The Expense Analytics Challenge Of Complex Invoices

If a small business buys office suppliers from a vendor once a month, it can be relatively straightforward for the accounts payable (AP) department receiving that supplier invoice to notice if their company has been overcharged.

When it comes to businesses that procure complex products and services at high volumes and high frequency, the ability to detect anomalous charges from a vendor becomes far more complicated. Traditionally, companies will rely on exceptions management, or the strategy of taking a cross section of complex invoices, to validate these documents for payment — with the task of analyzing every single bill far too burdensome to tackle.

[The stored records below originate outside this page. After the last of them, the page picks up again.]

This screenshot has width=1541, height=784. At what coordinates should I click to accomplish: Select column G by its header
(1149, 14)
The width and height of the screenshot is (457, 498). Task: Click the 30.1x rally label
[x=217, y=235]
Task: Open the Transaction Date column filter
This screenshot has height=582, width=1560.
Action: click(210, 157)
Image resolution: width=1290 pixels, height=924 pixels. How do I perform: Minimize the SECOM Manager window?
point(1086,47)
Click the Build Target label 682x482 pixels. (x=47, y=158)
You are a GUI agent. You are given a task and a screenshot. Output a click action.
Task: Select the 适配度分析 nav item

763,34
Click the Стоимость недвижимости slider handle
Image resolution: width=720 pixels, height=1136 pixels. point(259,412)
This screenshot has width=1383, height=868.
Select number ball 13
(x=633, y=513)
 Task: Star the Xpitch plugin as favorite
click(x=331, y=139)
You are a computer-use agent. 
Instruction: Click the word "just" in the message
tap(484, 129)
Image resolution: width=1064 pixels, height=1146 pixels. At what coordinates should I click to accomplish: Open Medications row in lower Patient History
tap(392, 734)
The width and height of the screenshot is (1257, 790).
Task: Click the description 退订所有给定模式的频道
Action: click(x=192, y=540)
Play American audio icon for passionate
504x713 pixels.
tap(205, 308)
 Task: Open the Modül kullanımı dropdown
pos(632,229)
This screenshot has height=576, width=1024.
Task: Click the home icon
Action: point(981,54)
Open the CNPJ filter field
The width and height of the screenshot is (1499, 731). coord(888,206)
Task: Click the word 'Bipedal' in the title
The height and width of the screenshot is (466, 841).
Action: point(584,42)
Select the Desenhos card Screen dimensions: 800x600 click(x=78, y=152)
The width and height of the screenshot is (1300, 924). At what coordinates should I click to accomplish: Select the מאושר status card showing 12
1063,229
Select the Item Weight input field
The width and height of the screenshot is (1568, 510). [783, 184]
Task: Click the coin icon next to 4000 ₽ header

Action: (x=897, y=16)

The problem with this strategy, of course, is that this method fails to consider every single invoice, leaving a wide opportunity open for inaccurate and excessive charges from a vendor.

Data analytics technology has luckily advanced enough for it to be possible to analyze every single piece of data on every single invoice submitted to AP departments, and as Synchronoss’ Chris Hill, senior vice president and general manager of Digital and IoT, told PYMNTS in a recent interview, this kind of technology is casting a greater net of applicability as the volume of complex invoices continues to grow.

The telecommunications and utility spaces are a prime example of the challenges of complex invoices, Hill explained.

“Validation [of these complex invoices] is done by exception or sampling, and that’s not surprising,” he said. “These files can contain billions of receipt codes, transactions and line items. The complexity of having to match those against the corresponding invoice charges or customer billing is incredibly complex if you don’t have an automated solution.”

One of the greatest challenges in this space is the complexity of the commodity a company consumes. In industries like telco and utility, organizations will have usage contracts and discount agreements with their suppliers. As usage shifts, a telecommunications company will turn up or down a circuit to address that capacity demand.

These changes must be accurately reflected on invoices, but when usage exceeds high volumes for a large, multinational conglomerate, it’s particularly difficult for an AP executive — likely not an expert in telecommunications technology — to assess whether their firm is being billed correctly based on usage and contractual agreements.

Expanding Use-Cases

Telco and utility are the most common industries in which complex vendor invoices can lead to over-charges or B2B payment errors, but Hill noted digitization of the global economy is introducing new markets that contribute to higher volumes of complex invoices, like cloud computing and storage.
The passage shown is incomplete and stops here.